* Brief:
Look through the data below and extract, unchanged, the lines from the one that contains "[Zum Merkzettel hinzufügen] (607, 1078)" to the one that contains "Vlies Fächerschleifer D.40xH20mm", both included.
** Supplied material follows **
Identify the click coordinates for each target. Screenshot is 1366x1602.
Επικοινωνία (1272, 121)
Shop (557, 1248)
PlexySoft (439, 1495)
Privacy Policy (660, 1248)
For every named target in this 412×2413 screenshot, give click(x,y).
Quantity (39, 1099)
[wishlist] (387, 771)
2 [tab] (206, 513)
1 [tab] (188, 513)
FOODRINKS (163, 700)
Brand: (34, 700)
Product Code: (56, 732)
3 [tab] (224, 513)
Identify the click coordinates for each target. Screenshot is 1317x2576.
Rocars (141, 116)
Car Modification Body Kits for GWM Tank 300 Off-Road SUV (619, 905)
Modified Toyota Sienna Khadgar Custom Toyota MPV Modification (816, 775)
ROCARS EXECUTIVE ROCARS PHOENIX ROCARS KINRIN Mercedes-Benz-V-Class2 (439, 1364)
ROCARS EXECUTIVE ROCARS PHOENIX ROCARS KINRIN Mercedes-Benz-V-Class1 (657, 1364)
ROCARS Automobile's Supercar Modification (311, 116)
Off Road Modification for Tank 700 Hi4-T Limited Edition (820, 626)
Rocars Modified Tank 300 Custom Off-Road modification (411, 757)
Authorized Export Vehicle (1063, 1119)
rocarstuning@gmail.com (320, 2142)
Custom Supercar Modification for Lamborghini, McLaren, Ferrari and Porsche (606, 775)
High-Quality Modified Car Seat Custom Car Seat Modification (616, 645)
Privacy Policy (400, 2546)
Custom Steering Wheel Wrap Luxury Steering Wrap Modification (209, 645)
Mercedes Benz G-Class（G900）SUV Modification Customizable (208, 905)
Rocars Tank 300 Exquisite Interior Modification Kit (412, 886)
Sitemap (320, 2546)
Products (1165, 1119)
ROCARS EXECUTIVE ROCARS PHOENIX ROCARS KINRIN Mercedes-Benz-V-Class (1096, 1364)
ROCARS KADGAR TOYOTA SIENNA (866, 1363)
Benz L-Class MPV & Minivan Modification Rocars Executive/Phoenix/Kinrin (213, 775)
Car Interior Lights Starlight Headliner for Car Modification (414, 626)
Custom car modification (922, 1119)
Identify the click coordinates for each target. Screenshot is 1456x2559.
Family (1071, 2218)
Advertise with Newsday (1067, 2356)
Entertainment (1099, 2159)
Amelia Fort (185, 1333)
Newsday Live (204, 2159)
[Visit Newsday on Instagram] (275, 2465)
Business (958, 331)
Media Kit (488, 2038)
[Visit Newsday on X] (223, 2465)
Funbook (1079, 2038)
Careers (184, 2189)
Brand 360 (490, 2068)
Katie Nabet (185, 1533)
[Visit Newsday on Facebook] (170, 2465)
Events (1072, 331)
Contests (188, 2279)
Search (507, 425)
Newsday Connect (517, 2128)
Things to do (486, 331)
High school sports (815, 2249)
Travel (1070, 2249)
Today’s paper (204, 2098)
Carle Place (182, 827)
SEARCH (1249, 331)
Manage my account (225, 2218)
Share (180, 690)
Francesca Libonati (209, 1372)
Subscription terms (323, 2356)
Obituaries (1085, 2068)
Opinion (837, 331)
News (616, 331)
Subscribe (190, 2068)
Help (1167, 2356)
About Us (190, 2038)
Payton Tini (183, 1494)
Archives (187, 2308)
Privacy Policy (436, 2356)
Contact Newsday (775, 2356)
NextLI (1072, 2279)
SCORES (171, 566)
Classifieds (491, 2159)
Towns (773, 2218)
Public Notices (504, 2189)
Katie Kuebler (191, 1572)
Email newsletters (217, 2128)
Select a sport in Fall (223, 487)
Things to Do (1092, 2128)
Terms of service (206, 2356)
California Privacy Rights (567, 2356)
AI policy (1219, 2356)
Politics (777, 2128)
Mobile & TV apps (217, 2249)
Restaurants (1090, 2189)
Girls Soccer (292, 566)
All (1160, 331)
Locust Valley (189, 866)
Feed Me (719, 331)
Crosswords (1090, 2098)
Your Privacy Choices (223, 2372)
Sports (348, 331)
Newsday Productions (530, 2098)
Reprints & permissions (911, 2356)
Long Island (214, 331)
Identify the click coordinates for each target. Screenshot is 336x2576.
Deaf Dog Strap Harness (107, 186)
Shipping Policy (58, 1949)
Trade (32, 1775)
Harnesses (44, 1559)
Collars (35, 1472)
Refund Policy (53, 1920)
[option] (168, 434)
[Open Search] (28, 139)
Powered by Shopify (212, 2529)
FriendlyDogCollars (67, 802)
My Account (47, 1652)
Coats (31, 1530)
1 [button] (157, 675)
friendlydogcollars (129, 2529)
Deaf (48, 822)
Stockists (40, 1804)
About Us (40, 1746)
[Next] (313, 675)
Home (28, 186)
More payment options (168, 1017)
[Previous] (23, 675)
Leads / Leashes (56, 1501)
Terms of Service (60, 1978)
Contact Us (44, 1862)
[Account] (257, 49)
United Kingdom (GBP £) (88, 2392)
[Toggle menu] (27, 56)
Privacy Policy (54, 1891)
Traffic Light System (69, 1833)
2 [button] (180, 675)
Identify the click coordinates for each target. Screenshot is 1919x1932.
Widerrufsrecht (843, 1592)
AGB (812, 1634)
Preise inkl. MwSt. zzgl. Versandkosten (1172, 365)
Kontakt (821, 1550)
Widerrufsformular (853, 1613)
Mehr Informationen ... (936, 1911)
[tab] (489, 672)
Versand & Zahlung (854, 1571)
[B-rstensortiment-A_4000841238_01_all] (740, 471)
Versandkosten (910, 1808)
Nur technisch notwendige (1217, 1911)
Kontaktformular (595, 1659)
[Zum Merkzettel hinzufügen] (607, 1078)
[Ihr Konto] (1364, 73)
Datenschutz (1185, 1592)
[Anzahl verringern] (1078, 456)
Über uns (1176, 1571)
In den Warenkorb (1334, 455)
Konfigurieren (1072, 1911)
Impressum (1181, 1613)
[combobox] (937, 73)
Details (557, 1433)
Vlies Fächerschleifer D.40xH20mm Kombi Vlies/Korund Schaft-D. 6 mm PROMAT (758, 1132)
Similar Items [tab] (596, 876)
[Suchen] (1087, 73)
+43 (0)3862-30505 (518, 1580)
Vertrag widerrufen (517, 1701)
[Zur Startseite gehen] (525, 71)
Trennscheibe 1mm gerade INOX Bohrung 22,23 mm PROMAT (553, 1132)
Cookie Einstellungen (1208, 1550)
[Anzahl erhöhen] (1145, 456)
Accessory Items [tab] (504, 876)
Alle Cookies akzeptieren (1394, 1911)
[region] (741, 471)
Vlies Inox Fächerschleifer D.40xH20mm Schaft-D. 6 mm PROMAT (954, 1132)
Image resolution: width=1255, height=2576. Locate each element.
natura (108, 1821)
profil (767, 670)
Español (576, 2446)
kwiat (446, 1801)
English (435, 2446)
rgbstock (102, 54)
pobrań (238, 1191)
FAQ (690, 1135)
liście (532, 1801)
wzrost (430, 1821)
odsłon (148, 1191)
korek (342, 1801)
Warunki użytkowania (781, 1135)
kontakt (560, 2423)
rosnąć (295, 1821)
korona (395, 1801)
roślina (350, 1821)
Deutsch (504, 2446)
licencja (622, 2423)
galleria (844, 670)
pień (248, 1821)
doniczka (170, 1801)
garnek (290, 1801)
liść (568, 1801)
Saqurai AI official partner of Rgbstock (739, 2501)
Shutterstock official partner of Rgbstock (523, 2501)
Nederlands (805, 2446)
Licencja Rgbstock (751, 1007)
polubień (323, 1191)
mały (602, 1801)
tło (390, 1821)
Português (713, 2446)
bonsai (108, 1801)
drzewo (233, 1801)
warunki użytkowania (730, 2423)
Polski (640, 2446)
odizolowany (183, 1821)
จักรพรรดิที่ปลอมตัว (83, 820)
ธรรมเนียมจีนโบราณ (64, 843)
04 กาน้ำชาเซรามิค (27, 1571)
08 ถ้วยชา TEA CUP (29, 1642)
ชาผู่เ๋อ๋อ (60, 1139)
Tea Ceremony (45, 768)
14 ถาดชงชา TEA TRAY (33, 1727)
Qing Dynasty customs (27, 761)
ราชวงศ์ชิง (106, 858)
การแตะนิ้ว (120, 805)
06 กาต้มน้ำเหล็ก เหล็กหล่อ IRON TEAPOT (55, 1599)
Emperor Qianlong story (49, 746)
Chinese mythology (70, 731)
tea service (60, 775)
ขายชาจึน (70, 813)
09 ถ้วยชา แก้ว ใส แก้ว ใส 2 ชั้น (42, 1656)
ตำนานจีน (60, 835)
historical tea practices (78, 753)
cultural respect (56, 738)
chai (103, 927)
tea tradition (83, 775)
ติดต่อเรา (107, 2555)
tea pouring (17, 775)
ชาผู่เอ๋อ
** End of Supplied material **
* Answer below:
[Zum Merkzettel hinzufügen] (607, 1078)
[Ihr Konto] (1364, 73)
Datenschutz (1185, 1592)
[Anzahl verringern] (1078, 456)
Über uns (1176, 1571)
In den Warenkorb (1334, 455)
Konfigurieren (1072, 1911)
Impressum (1181, 1613)
[combobox] (937, 73)
Details (557, 1433)
Vlies Fächerschleifer D.40xH20mm Kombi Vlies/Korund Schaft-D. 6 mm PROMAT (758, 1132)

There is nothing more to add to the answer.